La monnezza del Ragusano a Gela in attesa della soluzione

In attesa dell’autorizzazione della Regione i rifiuti prendono la via di Gela. Nell’impianto gelese Ragusa e Modica sono stati autorizzati a conferire 8 tonnellate di indifferenziata ed in proporzioni minori, circa 4, i comuni più piccoli. Rispetto alle 200 tonnellate di indifferenziata che normalmente vengono conferite in discarica ogni giorno dai comuni più grandi si tratta di un aiuto che consente di non invadere più di quanto lo siano strade e campagne con l’immondizia non raccolta. La riapertura di Cava dei Modicani resta pertanto l’obiettivo primario e l’autorizzazione alla riapertura è vitale. L’ultima proroga è scaduta martedì scorso e la provincia ha dovuto fare i conti ancora, l’ultima volta in pieno agosto, con l’impossibilità di conferire nell’impianto ragusano. Intanto, seppure con molto ritardo, è stato sviluppato un tavolo tecnico che ha individuato il percorso più corretto per giungere all’autorizzazione finale e definitiva, che dovrebbe essere recapitata nei prossimi giorni ai comuni interessati.

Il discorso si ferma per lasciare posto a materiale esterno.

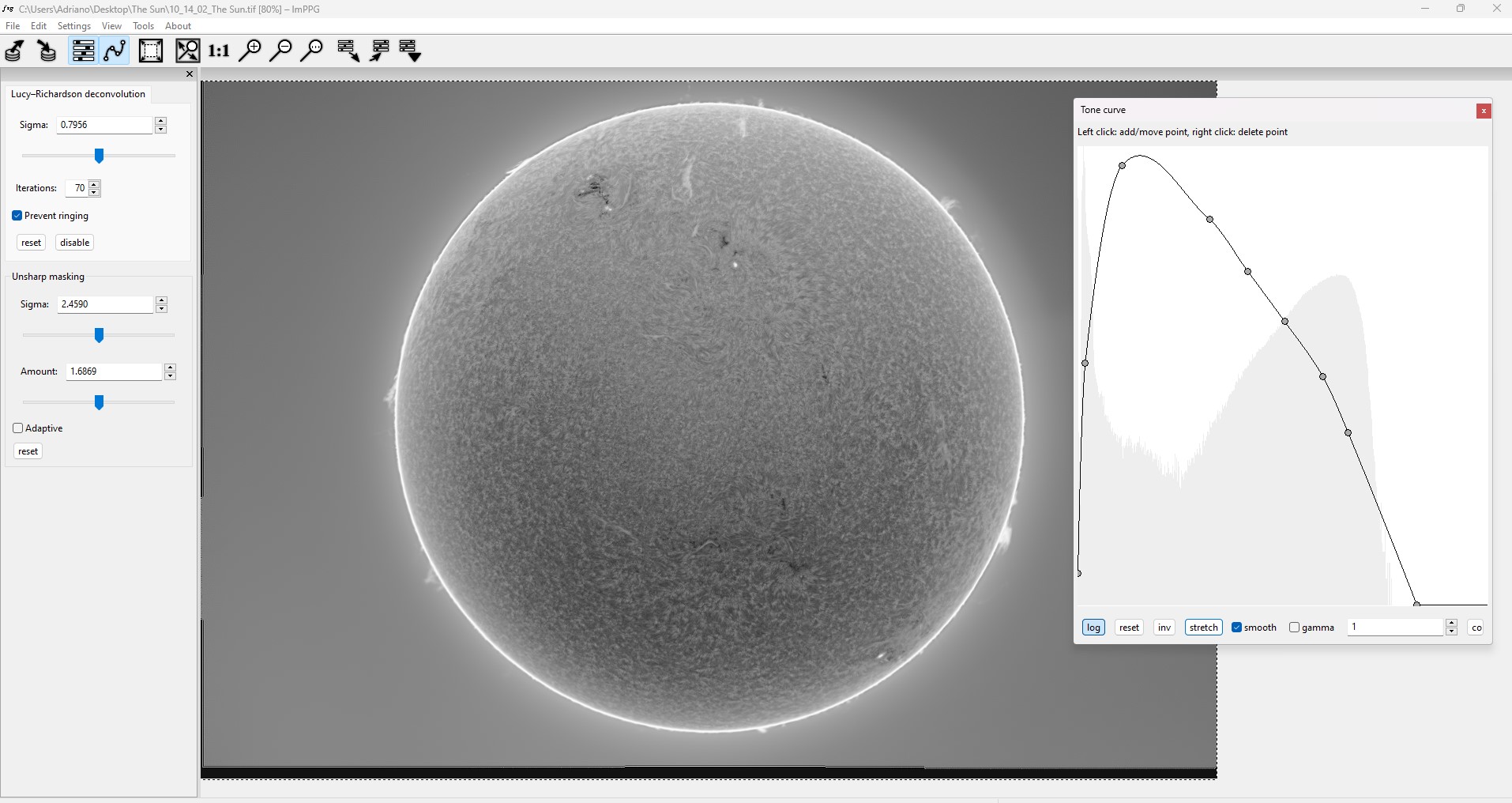Save the processed image
This screenshot has width=1512, height=803.
tap(46, 51)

LA SITUAZIONE SI AGGRAVA OGNI GIORNO CHE PASSA
Mezza provincia di Ragusa è invasa dalla monnezza a causa del ritardo da parte della Regione Siciliana nella emanazione del decreto di riapertura del Centro di trattamento rifiuti di Cava dei Modicani. Quasi tutti i comuni iblei stanno soffrendo una raccolta praticamente a singhiozzi. Si registrano ritardi in particolare a Ragusa, Modica, Chiaramonte, Vittoria e Scicli, ma i disservizi interessano più o meno tutto il territorio ibleo. Alcuni sindaci, tra cui quello di Modica, ha esortato i cittadini a non conferire al momento il secco indifferenziato, che non può essere raccolto per lo smaltimento, ma i cassonetti sono comunque traboccanti di pattume un po’ ovunque. Non è difficile in queste ore imbattersi in sacchi della spazzatura che invadono anche le strade. Un vero peccato, visto che la provincia di Ragusa vanta una raccolta differenziata (almeno nei centri urbani), molto lusinghiera in termini di percentuale. La Regione dovrebbe dunque pronunciarsi a breve termine in quanto la situazione, nei comuni iblei, sta diventando davvero insostenibile.